Rose Photograph Blue Ribbon Winners from ARS 2014 Fall National Convention

Roses are the focus of American Rose Society conventions: rose specimens, rose arrangements, and increasingly, rose photographs. The 2014 Fall National Convention featured a competition of rose photography. The results of the competition have recently been posted on the website of the ARS.

I had known that my photograph of ‘Dream Weaver’ had won Queen (equivalent of Best of Show) and that my Creative Interpretation image of ‘Gemini’ had won King (equivalent of Runner Up to Best in Show). Until I received the ribbons in the mail last week, I did not know that ‘Child’s Play’ had been awarded best in section for Fully Open Roses, nor that my image of hips of ‘YoYo’ had been awarded best in section for Rose Potpourri. I will show those images in a later post.

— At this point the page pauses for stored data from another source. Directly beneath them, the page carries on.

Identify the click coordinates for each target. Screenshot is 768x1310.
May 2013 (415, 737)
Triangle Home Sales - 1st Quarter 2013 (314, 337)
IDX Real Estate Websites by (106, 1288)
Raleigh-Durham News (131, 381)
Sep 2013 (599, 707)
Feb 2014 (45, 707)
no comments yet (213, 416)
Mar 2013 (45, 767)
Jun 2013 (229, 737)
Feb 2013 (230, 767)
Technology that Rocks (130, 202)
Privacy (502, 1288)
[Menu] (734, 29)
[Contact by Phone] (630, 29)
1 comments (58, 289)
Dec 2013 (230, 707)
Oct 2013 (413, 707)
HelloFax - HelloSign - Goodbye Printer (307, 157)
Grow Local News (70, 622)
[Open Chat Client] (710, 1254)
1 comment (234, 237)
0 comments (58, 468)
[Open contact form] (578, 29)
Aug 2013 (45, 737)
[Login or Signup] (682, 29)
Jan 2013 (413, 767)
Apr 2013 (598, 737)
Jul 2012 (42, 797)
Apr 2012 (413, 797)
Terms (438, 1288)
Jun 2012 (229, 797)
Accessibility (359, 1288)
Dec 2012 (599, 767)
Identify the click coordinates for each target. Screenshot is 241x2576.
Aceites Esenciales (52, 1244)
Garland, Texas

I was surprised and pleased with how many of my images had been awarded Blue Ribbons. The images in this post are the Blue Ribbon winners.

roses Gemini

‘Gemini’
Hybrid tea, exhibition form

roses Glowing Amber

Miniature Rose Glowing Amber
Exhibition Form


‘Glowing Amber’ is an interesting little rose. It has distinctive reflex petals, with a red upper and yellow reverse. There are stories that the hybridizer complained that photographers never captured the brilliant colors of this little gem. I did not hear any complaints about the color in this image. 🙂

roses child's play

Miniature Rose ‘Child’s Play’
Exhibition form

roses foolish pleasure

Spray of Miniature Rose, ‘Foolish Pleasure’

roses gemini

Fully Open, Stamens Showing
Hybrid tea, ‘Gemini’

roses mermaid

Old Garden Rose 1918
Hybrid bracteata, ‘Mermaid’

This image of ‘Mermaid,’ one of my favorite roses, appeared on the cover of the 2014 Rose Annual:

roses Mermaid

‘Mermaid’ on Front Cover of 2014 Rose Annual

roses Dr Huey

Rose ‘Dr. Huey’ in Rose Potpourri. Photo taken on the First Annual Dr. Huey Tour of the Corrales Rose Society

Dr. Huey is often used as the root stock onto which to graft other roses grown for their blooms. It can get very, very large!

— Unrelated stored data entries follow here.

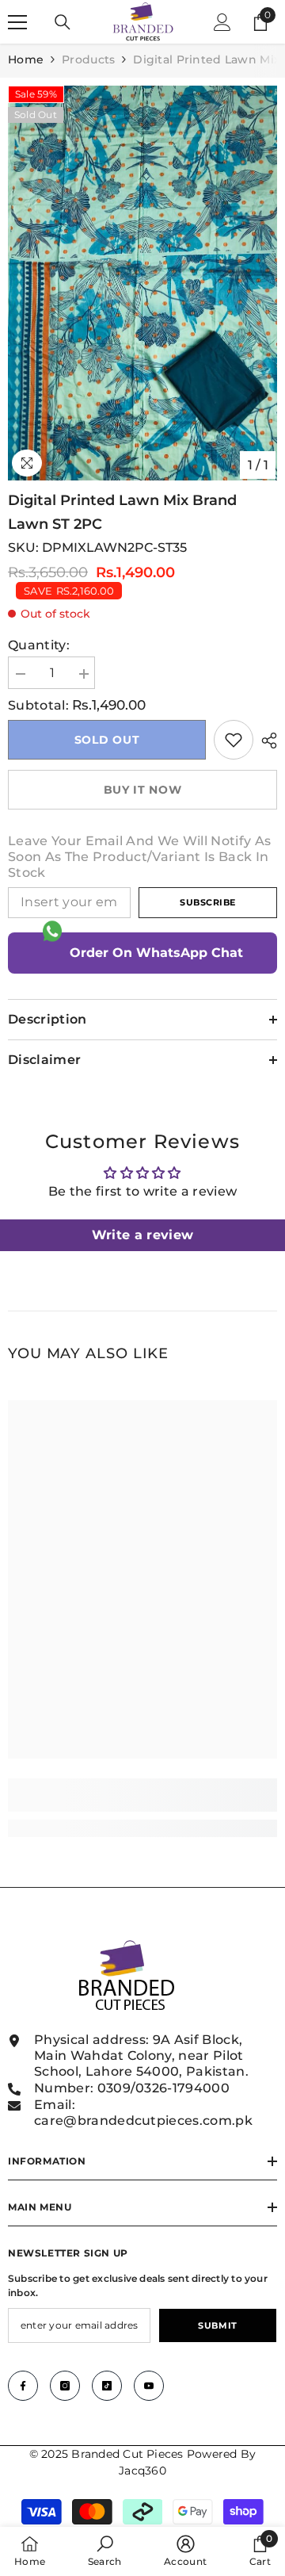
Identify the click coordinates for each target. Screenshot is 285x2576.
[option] (142, 283)
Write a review (142, 1234)
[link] (233, 740)
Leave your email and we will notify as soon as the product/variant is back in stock (139, 856)
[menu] (17, 22)
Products (88, 59)
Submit (217, 2325)
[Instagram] (65, 2386)
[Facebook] (23, 2386)
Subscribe (208, 902)
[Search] (62, 22)
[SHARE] (265, 741)
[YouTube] (149, 2386)
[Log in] (222, 22)
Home (26, 59)
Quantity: (39, 645)
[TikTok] (107, 2386)
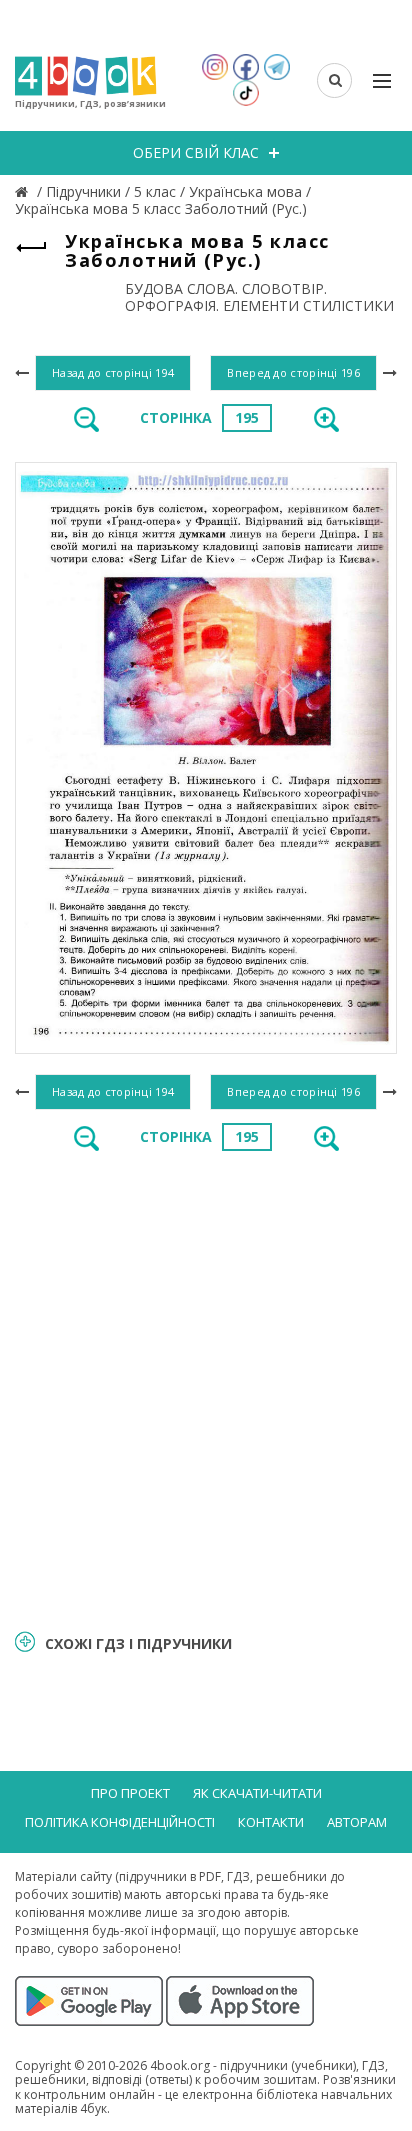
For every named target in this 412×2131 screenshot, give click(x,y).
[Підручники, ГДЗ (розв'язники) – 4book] (24, 191)
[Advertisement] (206, 1389)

My image of ‘Gemini’ entered in Creative Interpretation was awarded King of the show, but I had two additional Blue Ribbons in that class.

roses Leonidas

Hybrid tea, ‘Leonidas,’ in Black and White.

roses veterans honor

Hybrid tea, ‘Veterans’ Honor’

With Albuquerque under a Winter Storm Watch from this evening through tomorrow evening, and with this morning dawning dark and gray, this seemed like a good time to enjoy the beautiful roses and colors of summer. Please enjoy!